» **Document segment**
((
TTFB (time-to-first-byte) and TTLB (time-to-last-byte) are two latency-measurement choices for server-rendered HTTP responses, and they can produce substantially different rankings when comparing runtimes or platforms on streaming SSR workloads.

Definitions

  • TTFB — elapsed time from request dispatched to first byte of the response received. Captures server-side start latency: request routing, handler spin-up, time until the response-start write happens.
  • TTLB — elapsed time from request dispatched to last byte of the response received. Captures full work of generating and transmitting the response, including all streamed chunks and per-chunk transform cost.

Why the distinction matters for streaming SSR

A streaming SSR framework emits HTML incrementally: a fast shell flushes early, then suspense-gated regions stream in behind. Such a framework can have excellent TTFB and poor TTLB if per-chunk transforms (Web Streams pipe-through, JSON revivers, encoding conversions) are CPU-heavy. TTFB rewards the early shell flush; TTLB surfaces the transform + GC cost that accumulates over the full response.
))
» **Problem description**
Copy out the entire passage on TTFB and TTLB word for word.

» **Given material**
((
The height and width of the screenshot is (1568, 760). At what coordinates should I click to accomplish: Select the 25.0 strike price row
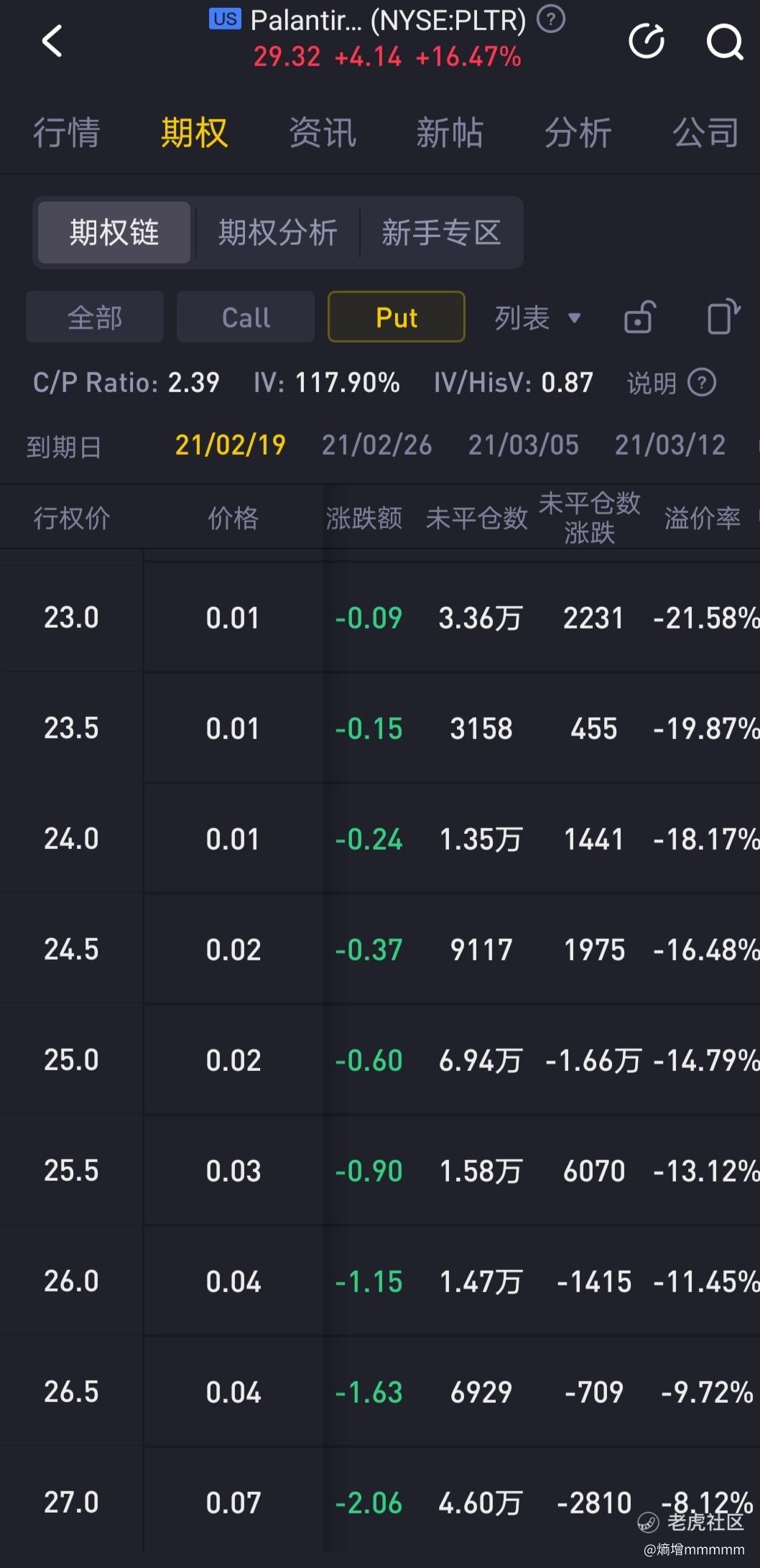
))
» **Complete answer**
TTFB (time-to-first-byte) and TTLB (time-to-last-byte) are two latency-measurement choices for server-rendered HTTP responses, and they can produce substantially different rankings when comparing runtimes or platforms on streaming SSR workloads.

Definitions

  • TTFB — elapsed time from request dispatched to first byte of the response received. Captures server-side start latency: request routing, handler spin-up, time until the response-start write happens.
  • TTLB — elapsed time from request dispatched to last byte of the response received. Captures full work of generating and transmitting the response, including all streamed chunks and per-chunk transform cost.

Why the distinction matters for streaming SSR

A streaming SSR framework emits HTML incrementally: a fast shell flushes early, then suspense-gated regions stream in behind. Such a framework can have excellent TTFB and poor TTLB if per-chunk transforms (Web Streams pipe-through, JSON revivers, encoding conversions) are CPU-heavy. TTFB rewards the early shell flush; TTLB surfaces the transform + GC cost that accumulates over the full response.